I want to follow my own advice and encourage you to add value to others by telling you the story of someone who increases her capacity to make a difference by being highly intentional. Her name is Gaby Teasdale, and she is having an impact on an entire country.
Gaby is one of my certified coaches. She’s from Paraguay. In 2013, she was one of the coaches who volunteered to go to Guatemala to train facilitators to lead roundtables. She says that she came away from that event feeling certain that what was happening there would also happen someday in Paraguay.
The next year, Gaby was at the John Maxwell Team event to attend the mentoring sessions, and she stood in line while I was signing books to say hello. After she and I talked, she dug in her bag and pulled out her passport. It was the only paper she had with her, and she said, “John, give me a word for the coming year. Write it here.” She handed me her passport, and in the back of it on one of the blank pages, I wrote the first word that came to mind: transformation, and then I signed it.
Gaby later told me that this prompted her to start being intentional about her desire to bring the coaches to her country to teach values and intentional living.
Her first step was to get me to sign a copy of my book Intentional Living for the president of Paraguay. But the problem was that she didn’t know the president. She didn’t let that stop her. She began talking to people, looking for someone who could get her a meeting, and eventually she found one. She met with the president, gave him the book, and told him about her experience in Guatemala.

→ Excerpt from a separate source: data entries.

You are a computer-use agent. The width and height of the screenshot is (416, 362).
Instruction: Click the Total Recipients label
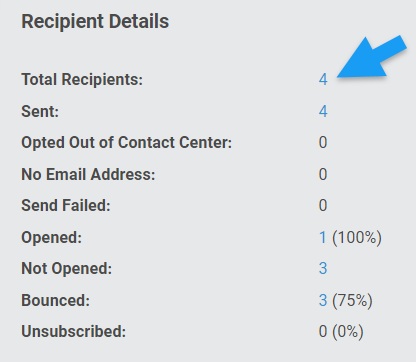pyautogui.click(x=82, y=80)
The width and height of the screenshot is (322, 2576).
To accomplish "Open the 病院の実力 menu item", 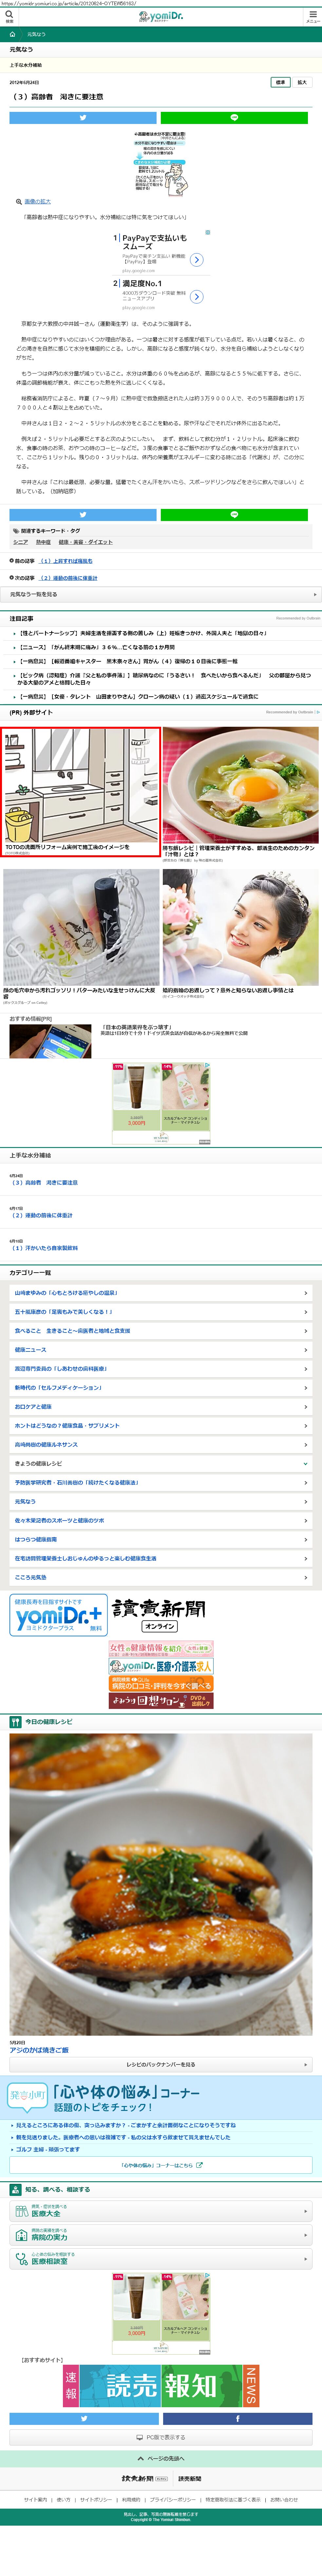I will (160, 2235).
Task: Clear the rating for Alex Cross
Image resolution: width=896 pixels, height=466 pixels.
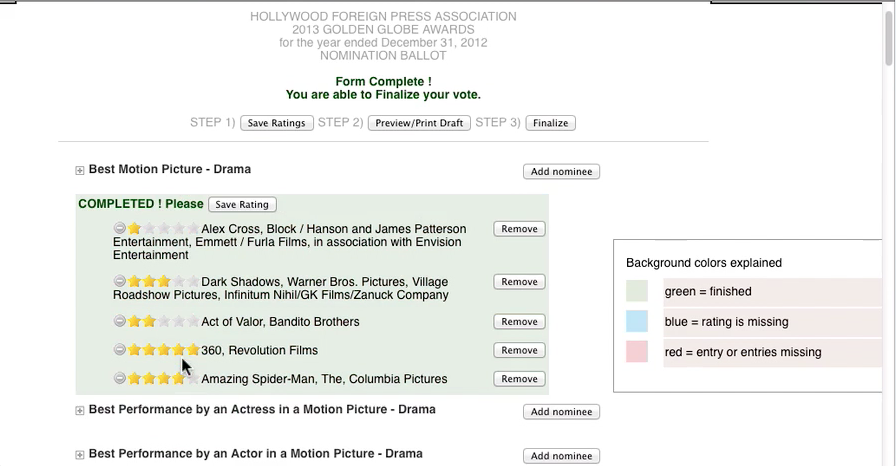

A few weeks later, I received a letter from President Horacio Cartes inviting me and my organization to come to Paraguay and teach values in roundtables. The process had begun.
Over the next two years, Gaby, her husband Tim, and a team of people in Paraguay worked tirelessly to build relationships and prepare for the launch that I wrote about in chapter 9 on leadership capacity. And the result was huge. Tens of thousands of people have been helped to live a better life, and they have been encouraged to become intentional in the way they live. As I write this, it’s still too early to tell what the results of her efforts will be. But I guarantee a lot of people will have had value added to them.
Gaby could take a lot of the credit for all of this, but she’s too humble to do that. She loves the people in her country and simply sees it as a way to help them. She says, “When you’re in a better situation, you start asking yourself, ‘What can I do to help them, to add value to them, to show them there is a better way?’” I’d say she’s done a great job of that.
You can be someone who makes a difference, just as Gaby is. You don’t have to try to help a whole country. You just need to try to help someone every day. That’s what intentional living is. Every time you think about ways to help others and take action, you’re increasing your intentionality capacity, making a difference, and achieving significance with your life.
1. How do you most enjoy adding value to people? What could you do that you would enjoy but haven’t done yet? When can you start doing it?
2. How will you add value to people in the next twenty-four hours? Try anticipating ways you could add value to people on your schedule. You should also look for opportunities in the moment as you go through your day.
3. Who could you encourage to add value to people? What could you do to encourage them?